C’est alors qu’une dame avec une petite fille famélique dans les bras s’approche de la porte ouverte et s’adresse à moi avec une petite voix geignarde ne tendant la main. Je ne comprends pas un traitre mot de son laïus mais j’en perçois le sens profond. Voyant mon teint blafard, jurant au milieu de celui des autochtones bronzés, elle a compris mon origine lointaine, me procurant une réputation de grande richesse. Au retour des hommes, un billet froissé est précipitamment glissé dans sa main fripée et elle est repoussée sans ménagement vers le trottoir couvert de déchets.

Le soir tombe peu à peu. Notre fils aîné, âgé de quatre ans, sort enfin de son mutisme et nous questionne :

« C’est bientôt la nuit. On rentre à la maison ? »
Là, on lui rappelle doucement que l’on compte rester ici deux semaines et il fond en larmes. Mon cœur de Maman se serre en me demandant « Dans quelle galère les ai-je emmenés ? »

Après de longues heures d’un voyage chaotique, nous suivons, à pied, nos guides et arrivons dans une sorte de cour en terre battue, entourée de diverses habitations faites de bois et de tôle ondulée.
Là, plusieurs femmes fondent sur moi comme des rapaces sur leur proie. Après un rapide salut, elles m’entraînent dans une maison et ferment toutes les portes. Mon mari me lance : « Laisse-toi faire ! »

Je suis prise en otage par toutes ces femmes basanées. Mon avantage est qu’elles sont toutes plus petites que moi. Je comprends que je dois me déshabiller, et surtout me déparer de mon pantalon, vêtement réservé ici à la gente masculine. Je suis en petite culotte devant de parfaites inconnues qui piaillent.
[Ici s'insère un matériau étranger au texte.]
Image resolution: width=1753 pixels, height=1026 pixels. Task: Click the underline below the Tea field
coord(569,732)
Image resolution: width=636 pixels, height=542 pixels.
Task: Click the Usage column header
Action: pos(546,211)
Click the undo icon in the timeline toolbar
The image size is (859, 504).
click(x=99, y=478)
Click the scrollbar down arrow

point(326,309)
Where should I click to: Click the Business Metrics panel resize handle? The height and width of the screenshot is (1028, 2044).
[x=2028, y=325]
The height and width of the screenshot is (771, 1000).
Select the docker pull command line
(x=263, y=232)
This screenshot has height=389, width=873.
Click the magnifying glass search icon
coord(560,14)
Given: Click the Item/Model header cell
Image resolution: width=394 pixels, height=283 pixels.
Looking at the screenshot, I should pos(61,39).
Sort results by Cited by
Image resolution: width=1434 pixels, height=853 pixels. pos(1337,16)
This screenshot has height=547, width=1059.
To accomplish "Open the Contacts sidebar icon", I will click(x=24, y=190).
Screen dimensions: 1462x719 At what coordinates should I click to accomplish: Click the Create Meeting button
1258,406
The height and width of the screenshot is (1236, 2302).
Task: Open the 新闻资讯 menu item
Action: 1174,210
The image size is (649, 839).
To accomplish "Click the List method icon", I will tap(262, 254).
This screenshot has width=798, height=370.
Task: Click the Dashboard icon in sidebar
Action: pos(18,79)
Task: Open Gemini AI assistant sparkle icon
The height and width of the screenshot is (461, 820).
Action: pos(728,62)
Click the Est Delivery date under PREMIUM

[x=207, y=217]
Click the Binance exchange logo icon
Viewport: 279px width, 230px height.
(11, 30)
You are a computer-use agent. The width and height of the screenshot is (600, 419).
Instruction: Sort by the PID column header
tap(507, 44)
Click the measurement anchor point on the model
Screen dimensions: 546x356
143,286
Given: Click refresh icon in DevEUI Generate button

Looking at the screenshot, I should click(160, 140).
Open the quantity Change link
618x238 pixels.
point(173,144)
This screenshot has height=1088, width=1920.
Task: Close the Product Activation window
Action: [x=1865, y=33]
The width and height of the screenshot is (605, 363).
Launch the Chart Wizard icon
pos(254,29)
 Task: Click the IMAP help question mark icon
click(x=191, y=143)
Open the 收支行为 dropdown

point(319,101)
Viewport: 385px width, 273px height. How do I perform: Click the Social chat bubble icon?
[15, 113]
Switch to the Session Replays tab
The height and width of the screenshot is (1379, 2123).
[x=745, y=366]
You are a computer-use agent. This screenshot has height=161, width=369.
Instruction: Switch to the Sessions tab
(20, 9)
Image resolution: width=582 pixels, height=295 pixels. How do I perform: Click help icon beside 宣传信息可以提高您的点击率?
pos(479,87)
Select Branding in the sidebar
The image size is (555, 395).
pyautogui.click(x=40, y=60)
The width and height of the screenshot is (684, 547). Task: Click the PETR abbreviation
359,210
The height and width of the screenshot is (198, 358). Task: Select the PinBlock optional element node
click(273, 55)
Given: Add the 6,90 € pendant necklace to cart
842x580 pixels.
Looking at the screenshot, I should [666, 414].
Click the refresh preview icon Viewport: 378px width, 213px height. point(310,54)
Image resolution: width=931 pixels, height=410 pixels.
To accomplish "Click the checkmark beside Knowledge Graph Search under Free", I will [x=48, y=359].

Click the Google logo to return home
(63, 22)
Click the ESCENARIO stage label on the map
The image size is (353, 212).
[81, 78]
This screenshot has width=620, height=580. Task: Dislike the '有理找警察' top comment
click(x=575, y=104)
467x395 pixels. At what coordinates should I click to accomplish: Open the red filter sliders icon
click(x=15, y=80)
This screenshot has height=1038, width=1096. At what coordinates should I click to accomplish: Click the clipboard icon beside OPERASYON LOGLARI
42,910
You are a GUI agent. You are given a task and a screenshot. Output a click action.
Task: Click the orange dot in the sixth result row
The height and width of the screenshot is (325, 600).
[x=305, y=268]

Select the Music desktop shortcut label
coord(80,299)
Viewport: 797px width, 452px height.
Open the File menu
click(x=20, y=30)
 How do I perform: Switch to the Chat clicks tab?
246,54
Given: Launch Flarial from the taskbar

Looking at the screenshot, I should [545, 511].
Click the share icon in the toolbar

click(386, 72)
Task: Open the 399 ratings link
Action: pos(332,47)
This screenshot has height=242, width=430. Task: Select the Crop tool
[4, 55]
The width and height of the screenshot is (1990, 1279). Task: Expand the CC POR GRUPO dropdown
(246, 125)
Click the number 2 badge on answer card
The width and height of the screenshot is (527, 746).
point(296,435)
Après un long débat houleux, elles m’enfilent une blouse courte et serrée, puis on me passe par la tête une jupe longue qui s’attache à l’aide d’une fine ceinture de coton que les femmes serrent énergiquement autour de ma taille à me couper la circulation des jambes. Deuxième étape : l’emballage dans une longue étoffe soyeuse de couleur sombre. La technique me semble compliquée et issue de traditions ancestrales. Plein de petites mains peaufinent ma tenue à l’aide d’épingles de sûreté. Très heureuses du résultat, elles me libèrent enfin.

Je descends l’escalier de terre menant à la courée. Ce n’est pas le moment de prendre une gamelle car j’ai l’impression que tout le village a débarqué pour venir me voir … moi, la femme blanche, la bête curieuse, à l’instar du Yeti ou du serpent à deux têtes.

Mon mari sert d’interprète car très peu parlent anglais et moi je ne maîtrise aucunement le dialecte local. Une femme s’approche très près de moi et plonge son regard dans le mien avant de demander si la couleur de mes yeux, bleus en l’occurrence, est naturelle. J’aimerais tant lui répondre : « Ils étaient livrés en option à l’origine, deux pour le prix d’un, j’ai sauté sur l’occasion. »

Exténués, on nous emmène dans notre chambre qui comporte un grand lit de trois personnes (oui, ça existe là-bas) qui servira pour nous quatre. Il s’agit du lit des mes beaux-parents qui devront se contenter de la couche dure de la réserve de pommes de terre.

Nous sommes en janvier et le froid tombe avec la nuit. Les habitations n’ayant aucune isolation et le chauffage étant un concept inexistant, nous sommes donc heureux de nous blottir les uns contre les autres, tous habillés car ici personne ne porte de pyjama et les nôtres sont perdus quelque part dans un aéroport entre Londres et Dacca.